Here is the output of each of those traversals over the tree shown in the next figure:
- Inorder – 4, 6, 7, 9, 10, 16, 19. As you can see, for binary trees this traversal outputs the values sorted. This is a really useful feature.
- Preorder – 9, 6, 4, 7, 16, 10, 19.
- Postorder – 4, 7, 6, 10, 19, 16, 9.
Let’s see some code, which implements the binary tree traversal in C/C++:
typedef enum traversal_type {
INORDER,
PREORDER,
POSTORDER
} traversal_type;
void traverse_tree(const tree *t, traversal_type trav_type) {
if (t == NULL) return;
switch (trav_type) {
case INORDER:
traverse_tree(t->left, trav_type);
process_node(t->item);
traverse_tree(t->right, trav_type);
break;
case PREORDER:
process_node(t->item);
traverse_tree(t->left, trav_type);
traverse_tree(t->right, trav_type);
break;
case POSTORDER:
traverse_tree(t->left, trav_type);
traverse_tree(t->right, trav_type);
process_node(t->item);
break;
}
}
Here is the same thing, written in Java:
/**
* Represents traverse types available for a binary tree.
* @author Ivan Nikolov
*
*/
public enum TraverseType {
INORDER,
PREORDER,
POSTORDER;
}
public void traverseTree(TraverseType traverseType) {
traverseTree(root, traverseType);
System.out.println();
}
private void traverseTree(Node current, TraverseType traverseType) {
if (current == null)
return;
switch (traverseType) {
case INORDER:
traverseTree(current.getLeft(), traverseType);
processNode(current);
traverseTree(current.getRight(), traverseType);
break;
case PREORDER:
processNode(current);
traverseTree(current.getLeft(), traverseType);
traverseTree(current.getRight(), traverseType);
break;
case POSTORDER:
traverseTree(current.getLeft(), traverseType);
traverseTree(current.getRight(), traverseType);
processNode(current);
break;
}
}
Conclusion
This article presented binary trees with some operations over them and some of their interesting features.
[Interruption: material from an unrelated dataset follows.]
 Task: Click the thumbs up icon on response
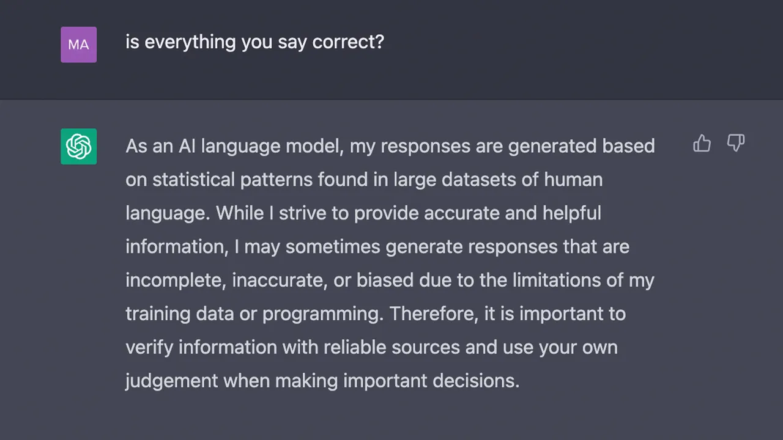(x=702, y=144)
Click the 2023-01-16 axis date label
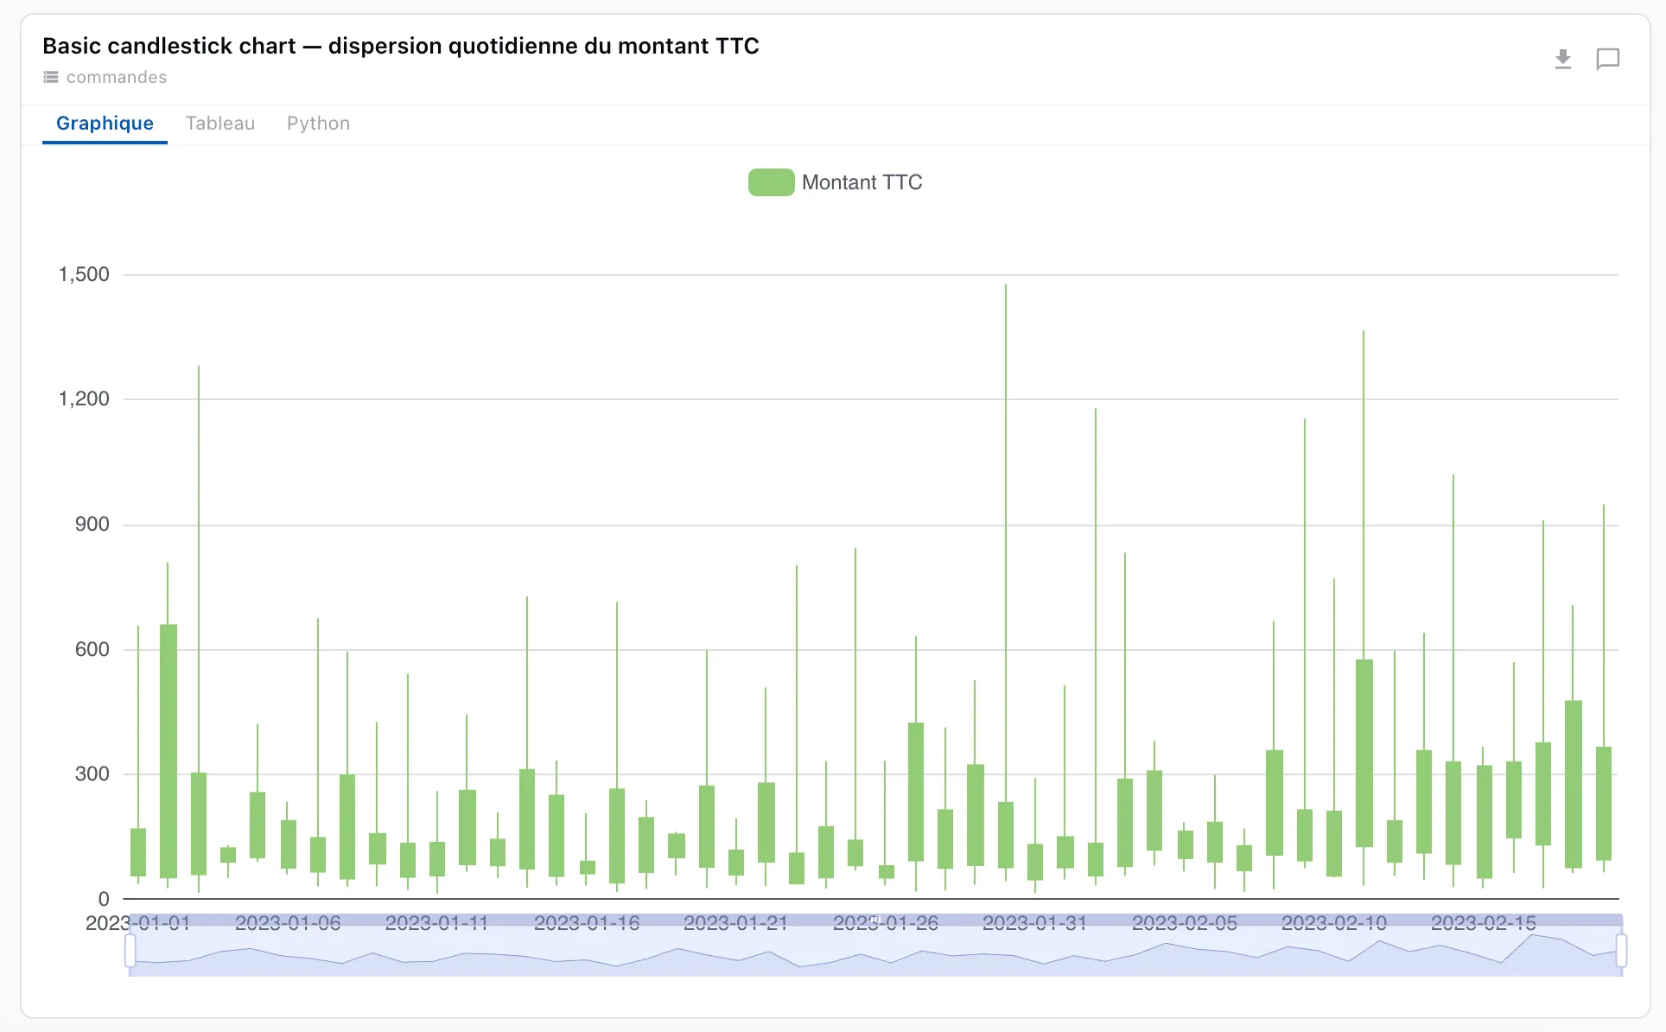Image resolution: width=1666 pixels, height=1032 pixels. [587, 923]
Many of the approaches used here can be easily transferred to arbitrary trees.
Of course, it is worth mentioning that nowadays all those algorithms are already implemented for us in the standard libraries of most modern languages. However, it is good to be familiar with their specifics and knowing what might be happening behind the scenes.
Have fun exploring trees and their power when creating your applications!